Spicy Life of Spices

Spices are the aromatic parts of tropical plants. Spices come from the bark or roots of certain plants but the majority are berries, seeds or dried fruits. There are different types of spices. For example the spices like pepper, cardamom, ginger, cloves, turmeric, chilies, aniseed, caraway, celery, coriander, cumin, dill seed, fennel, fenugreek, garlic, onion, saffron, vanilla etc. Spices were also flavor disguisers, masking the taste of the otherwise tasteless food that was nutritious, but if unspiced, had to be thrown away. Some spices were also used for preserving food like meat for a year or more without refrigeration. Spices are well known as appetizers and digestives and are considered essential in the culinary art all over the world. Some of them have anti-oxidant properties, while others have preservative properties and are used in some foods like pickles and chutneys, etc.

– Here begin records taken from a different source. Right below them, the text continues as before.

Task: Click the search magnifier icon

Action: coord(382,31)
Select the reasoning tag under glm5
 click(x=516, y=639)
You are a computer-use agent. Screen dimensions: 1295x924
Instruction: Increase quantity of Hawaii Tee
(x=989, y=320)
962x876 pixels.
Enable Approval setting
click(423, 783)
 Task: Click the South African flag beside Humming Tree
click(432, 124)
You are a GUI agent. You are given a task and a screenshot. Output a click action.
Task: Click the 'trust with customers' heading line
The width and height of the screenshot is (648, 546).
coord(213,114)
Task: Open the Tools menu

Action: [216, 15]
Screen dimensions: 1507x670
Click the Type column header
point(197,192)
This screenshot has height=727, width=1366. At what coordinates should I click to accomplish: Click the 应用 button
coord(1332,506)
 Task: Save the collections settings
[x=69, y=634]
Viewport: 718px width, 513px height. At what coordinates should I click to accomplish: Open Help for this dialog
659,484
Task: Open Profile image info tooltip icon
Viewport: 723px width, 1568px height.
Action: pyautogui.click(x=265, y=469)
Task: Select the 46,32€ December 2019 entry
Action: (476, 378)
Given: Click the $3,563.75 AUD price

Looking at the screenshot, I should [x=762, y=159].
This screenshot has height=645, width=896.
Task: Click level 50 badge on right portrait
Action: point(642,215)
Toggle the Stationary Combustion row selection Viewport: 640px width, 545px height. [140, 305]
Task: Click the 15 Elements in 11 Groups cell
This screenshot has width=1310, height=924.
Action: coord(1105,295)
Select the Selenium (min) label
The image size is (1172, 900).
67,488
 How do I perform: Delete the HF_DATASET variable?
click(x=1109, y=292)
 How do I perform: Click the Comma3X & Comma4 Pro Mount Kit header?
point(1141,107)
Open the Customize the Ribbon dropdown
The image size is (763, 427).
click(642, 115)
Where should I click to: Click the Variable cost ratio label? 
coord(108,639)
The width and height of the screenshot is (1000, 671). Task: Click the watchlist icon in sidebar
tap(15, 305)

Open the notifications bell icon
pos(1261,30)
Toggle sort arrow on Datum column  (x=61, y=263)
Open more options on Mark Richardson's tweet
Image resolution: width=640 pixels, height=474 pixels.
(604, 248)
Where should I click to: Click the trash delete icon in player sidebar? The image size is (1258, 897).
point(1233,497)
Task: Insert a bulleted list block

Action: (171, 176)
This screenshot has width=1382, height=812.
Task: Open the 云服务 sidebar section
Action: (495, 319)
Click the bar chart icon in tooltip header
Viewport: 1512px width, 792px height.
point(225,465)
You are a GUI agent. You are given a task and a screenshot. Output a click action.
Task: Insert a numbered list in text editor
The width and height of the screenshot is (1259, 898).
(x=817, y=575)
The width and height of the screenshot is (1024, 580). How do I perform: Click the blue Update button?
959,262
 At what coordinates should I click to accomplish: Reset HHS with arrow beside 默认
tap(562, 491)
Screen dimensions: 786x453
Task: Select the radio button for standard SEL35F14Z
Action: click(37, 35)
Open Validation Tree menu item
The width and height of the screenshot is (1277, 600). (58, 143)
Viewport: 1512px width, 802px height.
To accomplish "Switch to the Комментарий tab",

Some spices also possess strong anti-microbial and antibiotic activities. In the sixteenth century, cloves were used to preserve food without refrigeration. Cloves contain a chemical called eugenol that inhibits the growth of bacteria. It is still used to preserve some modern foods like Virginia ham. Later, mustard and ground mustard were also found to have preservative qualities. When spices were not available people went hungry because they could not preserve their foods to carry them over to the winters.